3. Quarta citação. “Ao demitir-se de ter mão na
economia, [...] o direito constitucional — o nosso, assim como o do mundo dito
"ocidental", em geral — perdeu a guerra às externalidades,
designadamente o combate ao desemprego e a batalha pela afirmação plena e
universal da dignidade da pessoa humana. Chegámos ao ponto de, perante um
desemprego real da ordem dos 30%, não percebermos que o problema, embora
mascarado pela crise, é estrutural e não meramente conjuntural (eu subl). As taxas de desemprego socialmente aceitáveis e economicamente
suportáveis são coisa do passado, mas entretanto continuamos a procurar mecanismos
para aumentar o horário de trabalho e o período de vida activa, não querendo
ver que a solução necessária e adequada é outra, que passa pela valorização do
trabalho e pela sua justa repartição como factor principal, nos nossos dias, da
redistribuição da riqueza”. Foi aqui que rejubilei!

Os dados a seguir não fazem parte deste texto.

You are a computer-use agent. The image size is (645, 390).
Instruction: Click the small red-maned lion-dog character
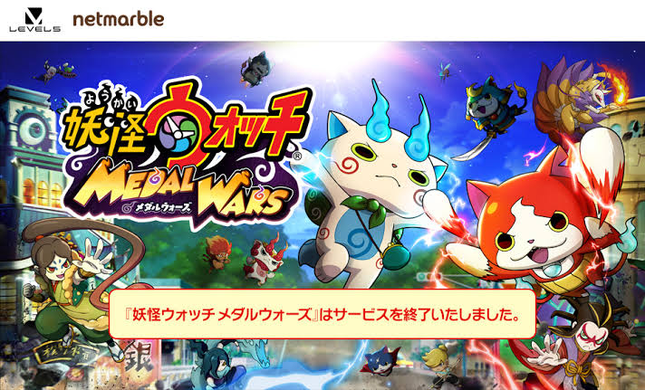(x=264, y=260)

4. Se, por um lado, pensarmos que o Direito
foi, durante os tempos da consolidação da revolução industrial, a disciplina
científica capaz de se focar sobre a globalidade de cada sociedade moderna e
que as constituições exibem como ocupou esse lugar e, por outro, que a Economia
veio substituí-lo como o discurso global que hoje ela é de facto, a
globalização dando-lhe uma eficácia de ‘números científicos’ que a faz
intimidar qualquer outro discurso, desvalorizado enquanto ‘moral’ ou
‘humanista’, percebe-se que há um confronto entre o global das economias e o
local de cada Estado e sua população e constituição, que faz destes parte fraca, complexa em suas regras e conflitos, face
àquela, aos seus números e à rapidez electrónica com que eles se movem
eficazmente. Ora, a economia dependendo muito do sistema bancário e este duma
dimensão de ‘confiança’ (‘crédito’ implica ‘crença’) que as crises põem à prova
de maneira vertiginosa e irrecuperável (como mostra o triste caso do BES),
parece incapaz, enquanto ciência social do mercado, de conseguir que os
mercados nacionais de compra e venda de mercadorias sejam relativamente imunes
às especulações financeiras vadias.
5. O que Francisco Alves Rito explicitou foi
como o papel do direito constitucional continua a ser fundamental e que para
isso tem que ser reformulado em ordem à mudança estrutural que provém da
tecnologia e que provavelmente vai implicar menos tempo de trabalho e mais
tempo de actividades livres, quiçá solidárias. Ora, isso só será possível com a
revisão dos critérios da distribuição da riqueza: sendo esta produzida por
máquinas e outros inventos de ordem científica que são produto da história do
saber humano, este por sua vez relevando da aventura dos sábios europeus, do
‘universal’ e do ‘humanista’, isto é de todos, antes da sua apropriação
empresarial. Ou seja as populações e o seu direito a viver, à habitação na
Terra (Heidegger), têm preponderância sobre os lucros do capital, os quais
aliás também necessitam do poder de compra, dos salários e pensões dessas populações,
como os economistas nos ensinam.
6. Última citação: “é certo que o novo
paradigma constitucional, de efectiva regulação económica, face ao fenómeno da
globalização, depende de uma nova ordem internacional e desde logo europeia,
que passa por uma nova concepção de Estado, assente nas pessoas, que implica
novos modelos de organização do trabalho e de fruição social e cultural do
exponencial aumento da capacidade tecnológica e produtiva, mas não é menos
verdade que apenas o direito constitucionaal comparado é insuficiente para
avaliar da aptidão de qualquer lei fundamental”. Interdisciplinaridade entre
Economia e Direito, portanto. Mas também que as coisas andem já pelos conflitos
e tentativas de solução, de que o caso da Grécia e das instâncias
‘comunitárias’ da Europa é um exemplo que parece mal encaminhado, mas precisará
com certeza duma solução adequada à população grega. Já Mª de Lourdes
Pintasilgo clamava por “um novo paradigma”.